■ **Required work**
Reproduce the items exactly as they appear, from the start of the items up to and including the line that contains "coord(176,88)".
# Raw data start
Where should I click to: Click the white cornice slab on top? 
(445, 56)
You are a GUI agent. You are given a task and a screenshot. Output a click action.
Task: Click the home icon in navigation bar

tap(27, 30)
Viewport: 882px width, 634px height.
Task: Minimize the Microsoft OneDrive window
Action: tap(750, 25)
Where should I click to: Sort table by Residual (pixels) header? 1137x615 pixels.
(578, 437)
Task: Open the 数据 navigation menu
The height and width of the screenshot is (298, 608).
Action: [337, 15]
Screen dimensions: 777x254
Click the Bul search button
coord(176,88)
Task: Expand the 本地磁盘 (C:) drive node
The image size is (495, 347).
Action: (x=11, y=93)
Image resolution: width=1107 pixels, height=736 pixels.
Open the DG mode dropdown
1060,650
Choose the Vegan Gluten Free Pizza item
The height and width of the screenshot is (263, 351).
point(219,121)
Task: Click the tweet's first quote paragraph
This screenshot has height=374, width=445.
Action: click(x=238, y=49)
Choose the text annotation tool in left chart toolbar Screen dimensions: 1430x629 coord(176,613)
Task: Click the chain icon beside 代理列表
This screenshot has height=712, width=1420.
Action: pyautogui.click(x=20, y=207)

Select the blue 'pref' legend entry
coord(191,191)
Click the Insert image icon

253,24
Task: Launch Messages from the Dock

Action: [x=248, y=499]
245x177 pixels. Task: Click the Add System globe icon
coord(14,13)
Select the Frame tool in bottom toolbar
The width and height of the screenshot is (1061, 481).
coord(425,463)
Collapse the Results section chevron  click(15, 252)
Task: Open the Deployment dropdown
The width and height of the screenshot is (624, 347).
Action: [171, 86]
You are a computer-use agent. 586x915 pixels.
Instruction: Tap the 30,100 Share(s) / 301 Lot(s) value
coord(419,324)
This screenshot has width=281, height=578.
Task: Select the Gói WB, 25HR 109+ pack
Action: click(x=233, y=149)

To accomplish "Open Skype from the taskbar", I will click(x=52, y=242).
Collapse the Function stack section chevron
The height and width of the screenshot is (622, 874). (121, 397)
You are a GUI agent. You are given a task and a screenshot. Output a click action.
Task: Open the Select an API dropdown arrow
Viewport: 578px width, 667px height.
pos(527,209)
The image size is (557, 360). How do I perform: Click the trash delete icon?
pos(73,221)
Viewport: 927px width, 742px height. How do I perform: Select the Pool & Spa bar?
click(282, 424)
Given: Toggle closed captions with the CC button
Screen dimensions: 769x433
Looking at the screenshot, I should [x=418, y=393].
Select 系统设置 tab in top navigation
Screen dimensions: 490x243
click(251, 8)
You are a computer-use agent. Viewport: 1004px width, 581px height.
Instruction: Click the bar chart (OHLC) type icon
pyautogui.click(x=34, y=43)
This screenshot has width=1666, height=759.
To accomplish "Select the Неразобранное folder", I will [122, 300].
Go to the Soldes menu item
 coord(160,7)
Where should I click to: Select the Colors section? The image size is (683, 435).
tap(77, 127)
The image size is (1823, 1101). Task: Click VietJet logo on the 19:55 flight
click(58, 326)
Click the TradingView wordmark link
# Raw data end
■ **Complete output**
Where should I click to: Click the white cornice slab on top? 
(445, 56)
You are a GUI agent. You are given a task and a screenshot. Output a click action.
Task: Click the home icon in navigation bar

tap(27, 30)
Viewport: 882px width, 634px height.
Task: Minimize the Microsoft OneDrive window
Action: tap(750, 25)
Where should I click to: Sort table by Residual (pixels) header? 1137x615 pixels.
(578, 437)
Task: Open the 数据 navigation menu
The height and width of the screenshot is (298, 608).
Action: [337, 15]
Screen dimensions: 777x254
Click the Bul search button
coord(176,88)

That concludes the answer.